Les rétrospectives Andy Warhol sont foison depuis un demi-siècle, elles font toujours un carton au box-office. L’homme à la perruque blond platine et ses hymnes au consumérisme par des images clinquantes et faciles d’accès, celui qui promit « un quart d’heure de gloire » à tout le monde, fascine toujours. Tout le monde connaît ses multiples des soupes Campbell ou des boîtes de lessive Brillo. Or, Emma Lavigne promet de faire découvrir un autre Warhol, plus underground, celui de la Silver Factory sur la 47e rue, qui, au milieu des années 1960, installe un grand studio aux murs recouverts de feuille d’aluminium miroitante dans un loft désaffecté, où tout le monde sera artiste, tout le monde pourra participer. « The Pop idea, after all, was that anybody could do anything, so naturally we were all trying to do it all », expliqua-t-il dans une de ses nombreuses interviews. L’année charnière de l’exposition est 1965, lorsque Gerard Malanga fait découvrir le Velvet Underground, groupe constitué de Lou Reed, John Cale, Sterling Morrison, Maureen Tucker et Doug Yule, à Andy Warhol. « [Warhol et moi] étions faits l’un pour l’autre, est cité Lou Reed dans l’exposition. Les sujets des chansons écrites avant notre rencontre correspondaient parfaitement avec les sujets de ses films. [...] Andy nous a donné l’opportunité d’être le Velvet Underground. Concrètement, nous n’étions rien, zéro, personne ne nous connaissait, personne ne s’intéressait à nous. » Et Andy Warhol : « Notre groupe tout droit sorti de New York (lamé argenté, cuir) semblait parfaitement incongru au milieu de la population bronzée et en bonne santé du Massachusetts ». Warhol deviendra leur producteur et fera d’eux, comme des jeunes femmes en fleurs qui trainent à la Factory, des superstars.

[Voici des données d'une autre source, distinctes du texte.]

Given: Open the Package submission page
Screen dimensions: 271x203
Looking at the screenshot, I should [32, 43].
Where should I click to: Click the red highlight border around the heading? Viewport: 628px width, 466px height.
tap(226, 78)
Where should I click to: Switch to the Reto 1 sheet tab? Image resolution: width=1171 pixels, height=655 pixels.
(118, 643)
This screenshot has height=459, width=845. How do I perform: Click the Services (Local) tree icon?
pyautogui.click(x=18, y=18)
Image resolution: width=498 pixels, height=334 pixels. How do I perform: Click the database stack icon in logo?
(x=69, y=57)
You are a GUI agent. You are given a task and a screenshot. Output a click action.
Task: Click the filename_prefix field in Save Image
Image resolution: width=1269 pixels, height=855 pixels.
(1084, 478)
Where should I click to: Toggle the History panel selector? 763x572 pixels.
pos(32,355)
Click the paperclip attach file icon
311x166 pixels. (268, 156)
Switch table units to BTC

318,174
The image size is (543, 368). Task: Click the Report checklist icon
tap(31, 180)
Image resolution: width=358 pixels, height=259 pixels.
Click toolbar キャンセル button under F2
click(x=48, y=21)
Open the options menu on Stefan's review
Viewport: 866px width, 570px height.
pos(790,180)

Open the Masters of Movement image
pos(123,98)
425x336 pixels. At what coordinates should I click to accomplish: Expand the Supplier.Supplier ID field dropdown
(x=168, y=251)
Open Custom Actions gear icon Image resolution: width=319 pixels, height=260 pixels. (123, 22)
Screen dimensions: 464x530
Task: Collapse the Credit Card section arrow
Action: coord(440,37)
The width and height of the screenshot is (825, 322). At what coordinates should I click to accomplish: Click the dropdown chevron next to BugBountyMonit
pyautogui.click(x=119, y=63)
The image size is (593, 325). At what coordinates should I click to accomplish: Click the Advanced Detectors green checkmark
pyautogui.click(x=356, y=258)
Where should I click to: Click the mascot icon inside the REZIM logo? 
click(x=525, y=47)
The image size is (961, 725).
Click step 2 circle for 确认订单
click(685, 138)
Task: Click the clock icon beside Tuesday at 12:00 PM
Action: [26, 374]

1965, c’est la guerre froide, l’année où les États-Unis s’engagent définitivement au Vietnam pour y aller s’enliser, l’homme rêve encore d’atterrir sur la lune, Jim Morrison forme les Doors et Johnny Hallyday épouse Sylvie Vartan. Ce sont les roaring sixties, le consumérisme prend son envol – et en France naît l’artiste Dominique Gonzalez-Foerster. Un détail, si elle n’avait créé la scénographie pour l’exposition 1984-1999 – La Décennie, sur la jeune scène française des années 1990, qui a eu lieu dans cette galerie jusqu’au début de cette année. Emma Lavigne a choisi de garder, au moins partiellement, le parcours et les murs de cette exposition, avec des ouvertures sur d’autres salles, peut-être pour des raisons d’économie. Mais cela s’y prête bien, ça fonctionne et en plus, ce clin d’œil traduit une continuité dans l’évolution de la transdisciplinarité.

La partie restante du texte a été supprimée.